=== Source data ===

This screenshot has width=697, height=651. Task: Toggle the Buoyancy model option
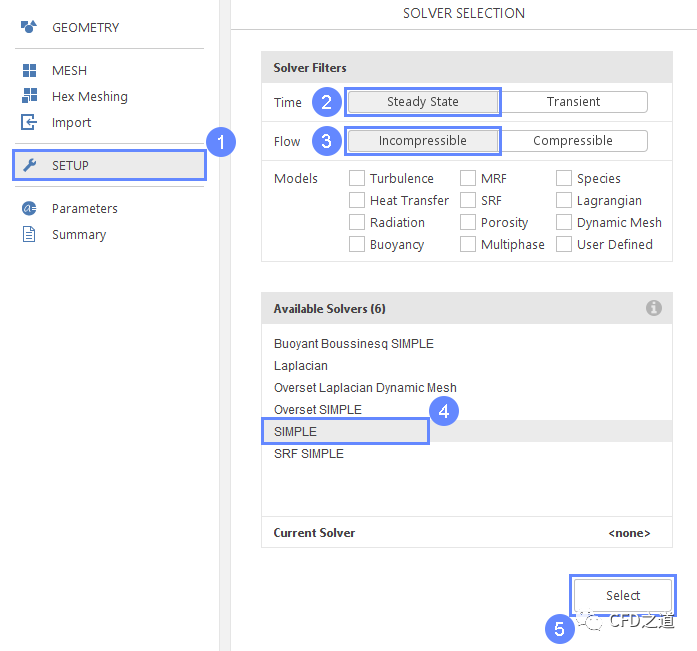[x=357, y=245]
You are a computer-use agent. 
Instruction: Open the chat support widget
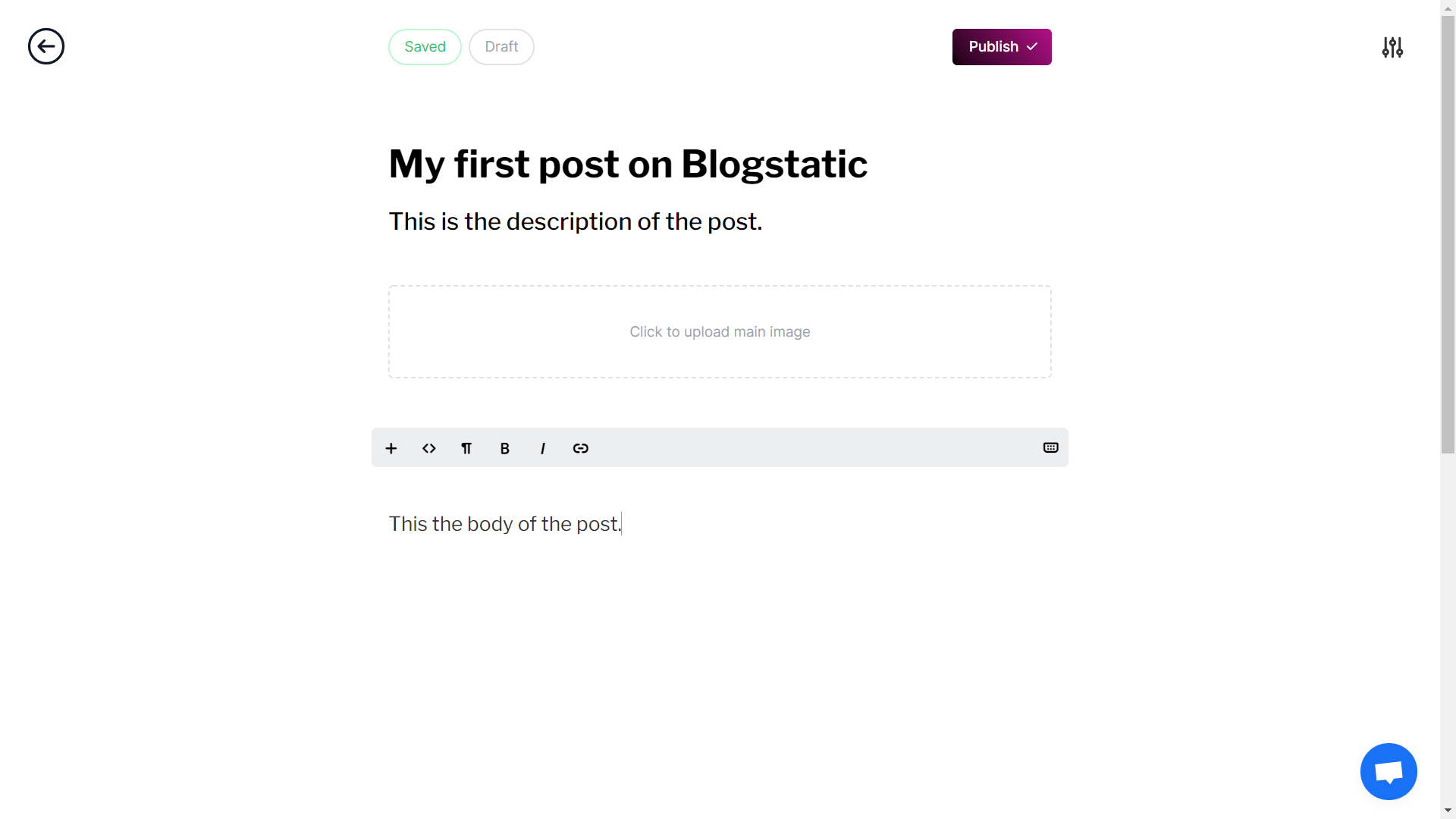(x=1388, y=771)
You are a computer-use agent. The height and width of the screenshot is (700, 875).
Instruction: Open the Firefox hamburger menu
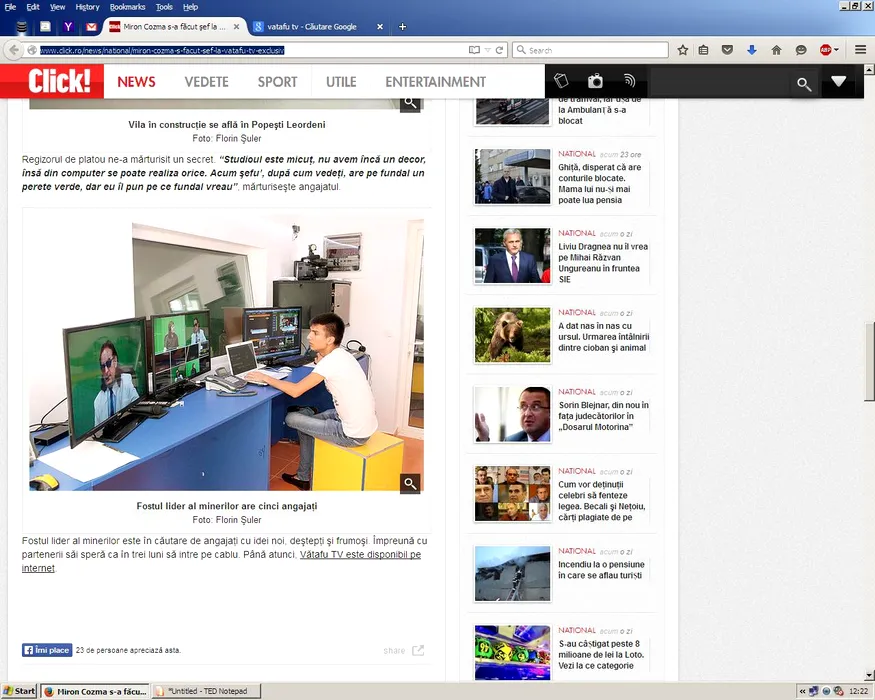click(x=860, y=50)
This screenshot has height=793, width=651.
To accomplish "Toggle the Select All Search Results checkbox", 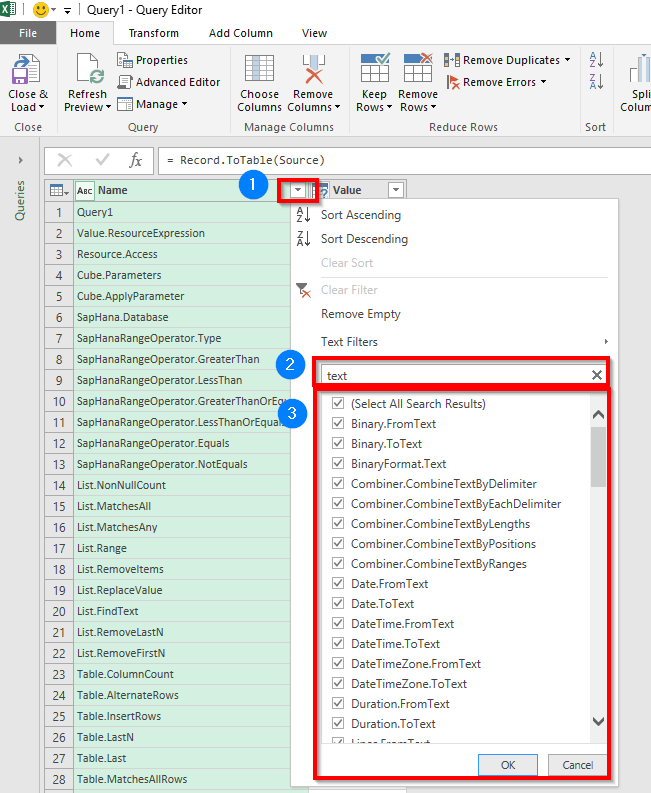I will tap(338, 404).
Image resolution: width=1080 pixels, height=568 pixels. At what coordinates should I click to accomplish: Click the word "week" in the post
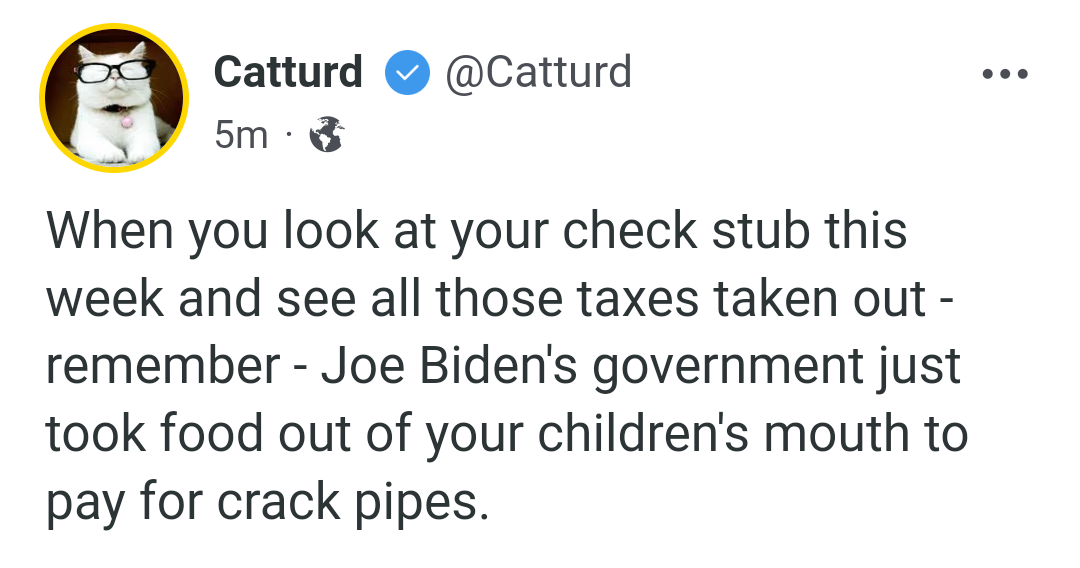(105, 298)
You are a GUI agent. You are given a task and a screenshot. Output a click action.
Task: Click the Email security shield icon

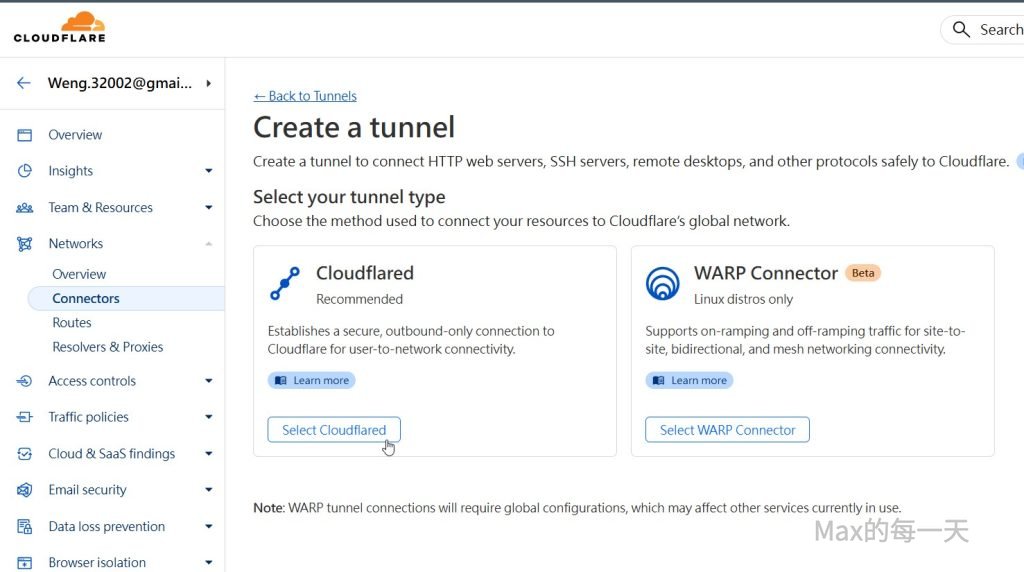pyautogui.click(x=25, y=490)
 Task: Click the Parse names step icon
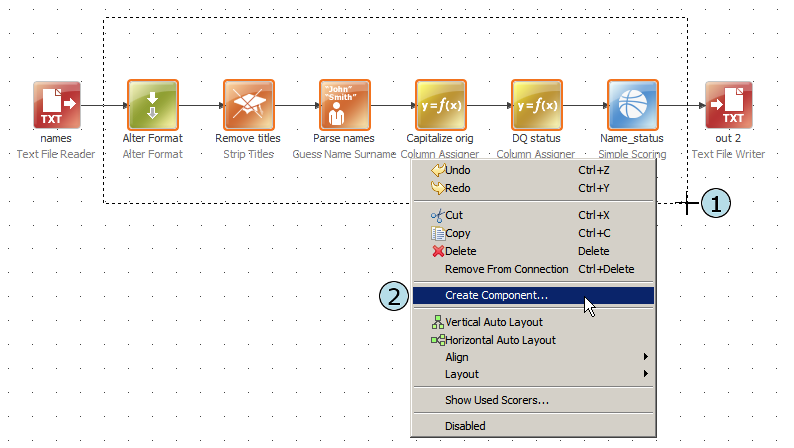tap(344, 106)
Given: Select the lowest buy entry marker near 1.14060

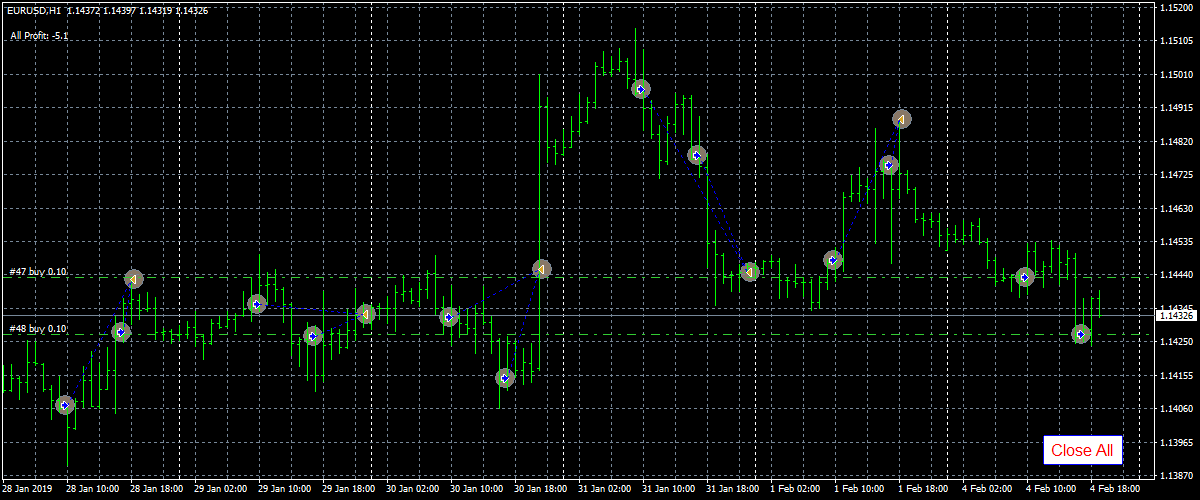Looking at the screenshot, I should [x=65, y=405].
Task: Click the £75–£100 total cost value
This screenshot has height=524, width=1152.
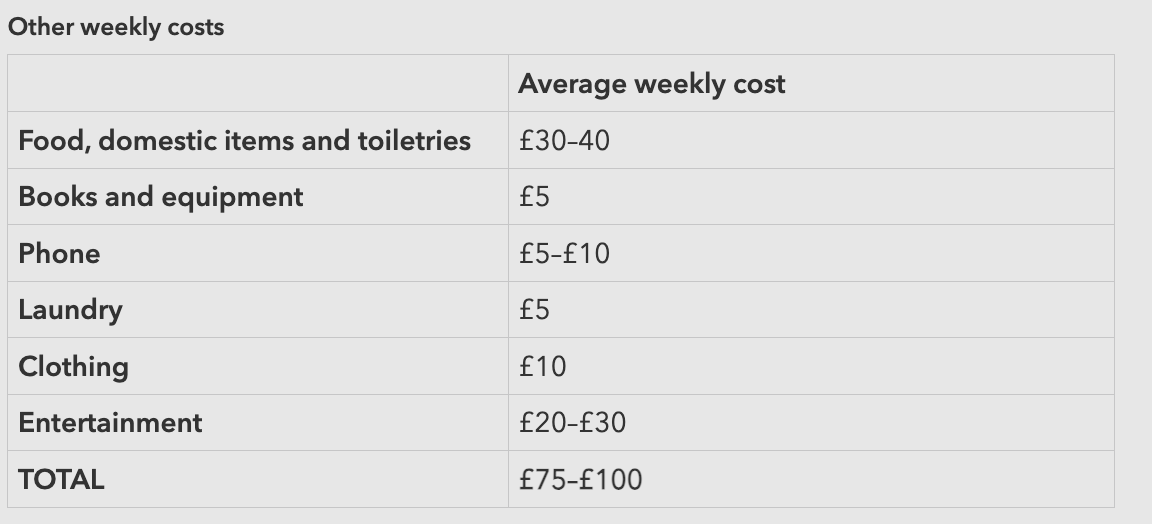Action: coord(580,480)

===

:: Problem details ::
Out of the records, collect only those lines that contain the string "agent".

:: Solution to this exercise ::
You are a computer-use agent. 
You are a computer-use agent. The height and width of the screenshot is (700, 875).
You are a GUI agent. You are given a task and a screenshot. Output a click action.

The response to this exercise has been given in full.